> **Task instructions**:
Output as a numbered list, omitting blank lines, only the part of the records that begins with the line containing "The height and" and ends with the line containing "Expand the Drive dropdown list".

> **Stored data**:
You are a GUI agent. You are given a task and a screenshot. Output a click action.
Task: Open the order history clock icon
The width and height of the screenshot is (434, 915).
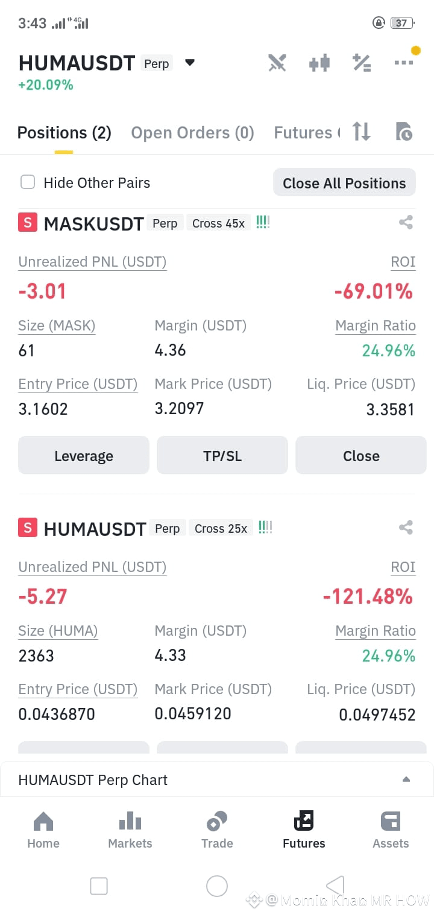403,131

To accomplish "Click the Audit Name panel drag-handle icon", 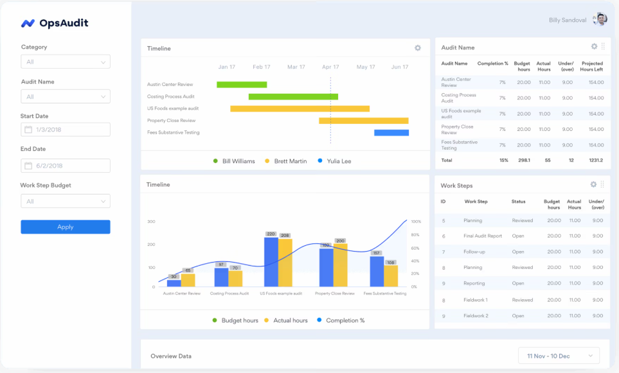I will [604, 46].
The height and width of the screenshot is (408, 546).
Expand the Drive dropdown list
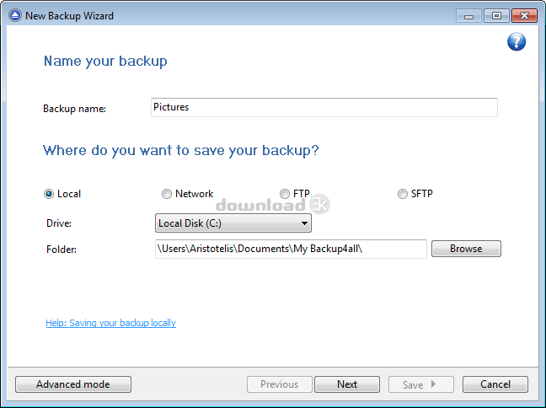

==

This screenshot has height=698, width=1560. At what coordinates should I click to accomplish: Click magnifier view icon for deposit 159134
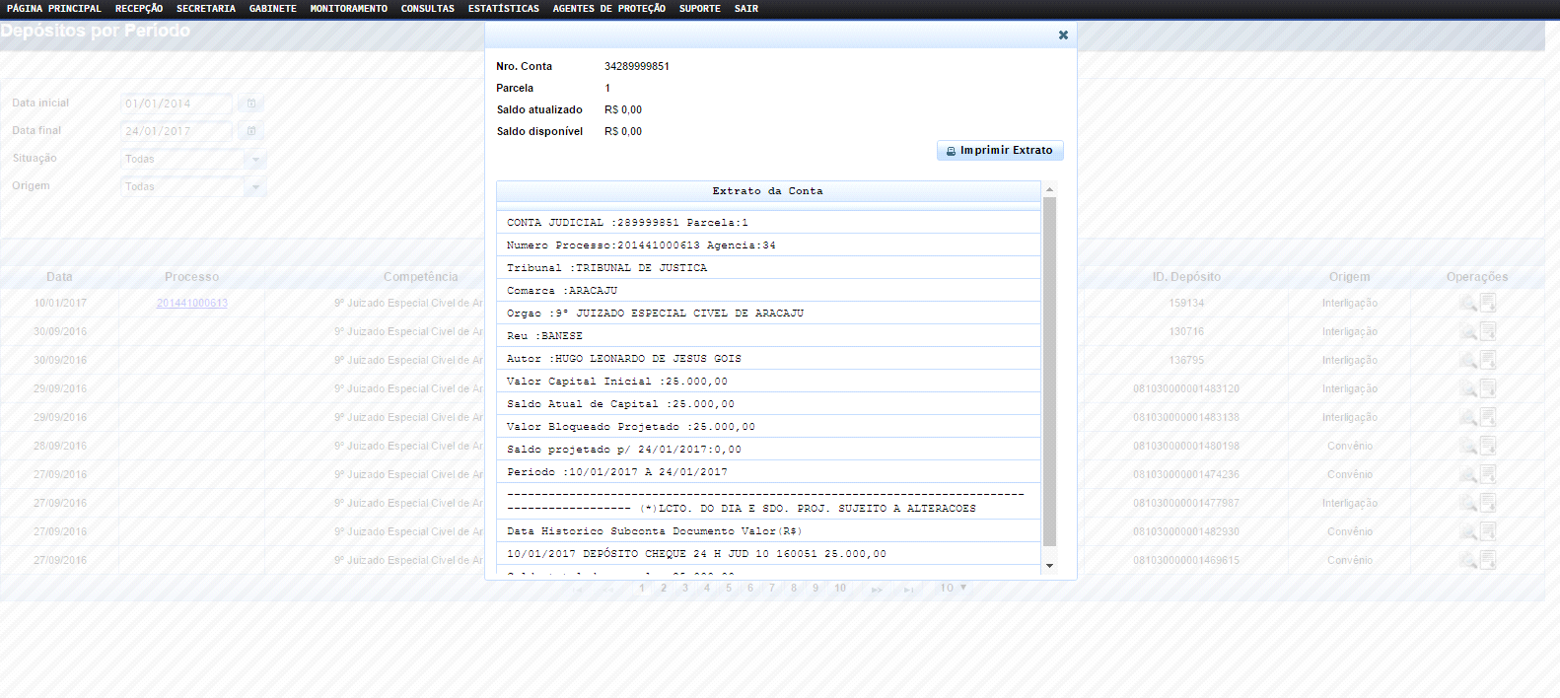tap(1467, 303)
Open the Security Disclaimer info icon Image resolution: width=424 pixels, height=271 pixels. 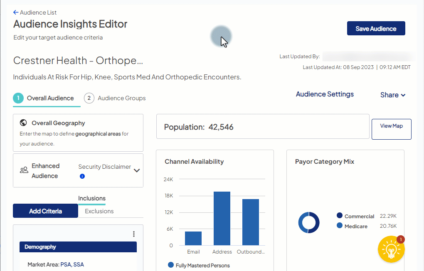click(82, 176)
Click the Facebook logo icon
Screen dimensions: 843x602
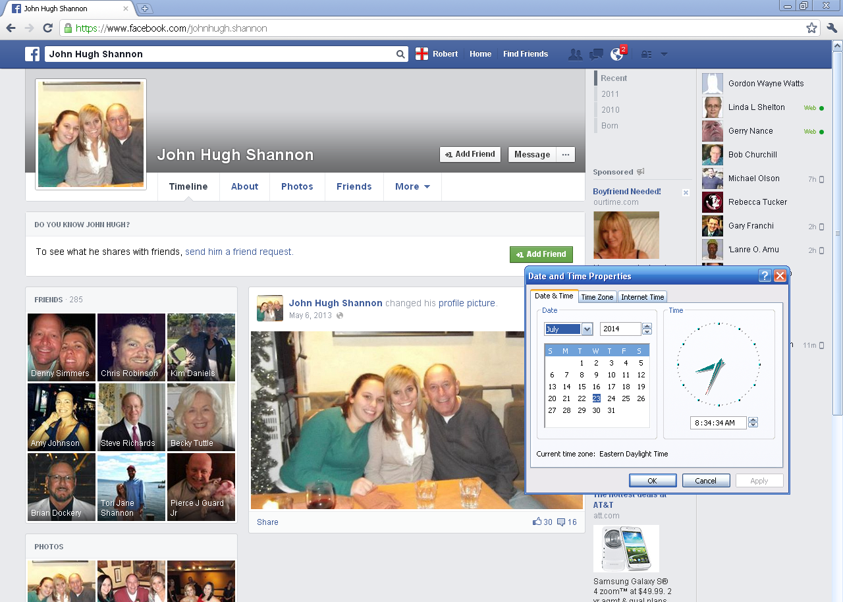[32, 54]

> **Response for this exercise**:
1. The height and width of the screenshot is (408, 546).
2. Expand the Drive dropdown list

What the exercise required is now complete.